Thursday, 31 March 2011

All straight lines are not vertical

In riding it is common to talk about the riders seat and that a well balanced rider is sitting with his/her body oriented around the vertical line, with ear-shoulder-hip and ankle nicely aligned.

Lena and I took some pictures where she is acting rider and I hold the (at times vertical) line. The first image below illustrates the now so common slightly backwards tilted seat - the rider's body differs greatly from the vertical.
The attentive reader can see that Lena is compensating for the backward leaning with advancing both the lower leg and poking her head forward to avoid tilting backwards. Sitting on the wooden horse she can keep herself balanced by tightening her muscles. On a horse in motion, she inevitably will use the reins to keep her balance.

You can get a fairly straight line between shoulder, hip and heel, just as we do here in the picture, but as it meet the surface of earth at an angle less than 90 degrees it may well be a straight but not a vertical line.
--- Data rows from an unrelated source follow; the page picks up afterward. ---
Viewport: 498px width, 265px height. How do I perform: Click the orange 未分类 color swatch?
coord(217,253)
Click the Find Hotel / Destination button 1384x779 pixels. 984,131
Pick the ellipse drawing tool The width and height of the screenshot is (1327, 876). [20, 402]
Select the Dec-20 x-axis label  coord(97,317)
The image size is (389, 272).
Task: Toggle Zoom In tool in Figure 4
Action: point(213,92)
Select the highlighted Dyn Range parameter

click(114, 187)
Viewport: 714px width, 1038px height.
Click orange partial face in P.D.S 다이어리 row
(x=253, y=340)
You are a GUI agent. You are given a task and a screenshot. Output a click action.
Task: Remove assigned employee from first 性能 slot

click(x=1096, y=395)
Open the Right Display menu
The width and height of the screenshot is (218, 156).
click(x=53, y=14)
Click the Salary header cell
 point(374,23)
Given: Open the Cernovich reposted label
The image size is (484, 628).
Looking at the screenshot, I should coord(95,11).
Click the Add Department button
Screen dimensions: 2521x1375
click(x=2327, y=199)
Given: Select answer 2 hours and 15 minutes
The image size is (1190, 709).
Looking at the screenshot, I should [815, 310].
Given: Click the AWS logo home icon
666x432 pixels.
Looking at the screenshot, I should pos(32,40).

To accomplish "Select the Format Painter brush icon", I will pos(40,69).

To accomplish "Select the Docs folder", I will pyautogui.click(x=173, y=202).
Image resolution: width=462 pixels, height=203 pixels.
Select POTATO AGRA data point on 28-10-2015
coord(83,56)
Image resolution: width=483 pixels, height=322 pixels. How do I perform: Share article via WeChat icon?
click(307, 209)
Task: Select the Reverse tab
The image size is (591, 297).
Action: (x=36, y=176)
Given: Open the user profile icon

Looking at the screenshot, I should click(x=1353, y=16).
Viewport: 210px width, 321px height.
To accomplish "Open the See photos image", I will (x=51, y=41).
In this picture we show what is called a hanging seat (rough translation from Swedish..) Here you can see that the deviation from vertical is less than in the upper image and the angle is greater than 90 degrees to the ground. Even in this seat the rider can become unstable and have a need to balance herself in the bridle, but as long as the horse is checked, riders are able have a light contact in the bridle.

The last picture is our contribution to illustrate the vertical seat and a balanced rider.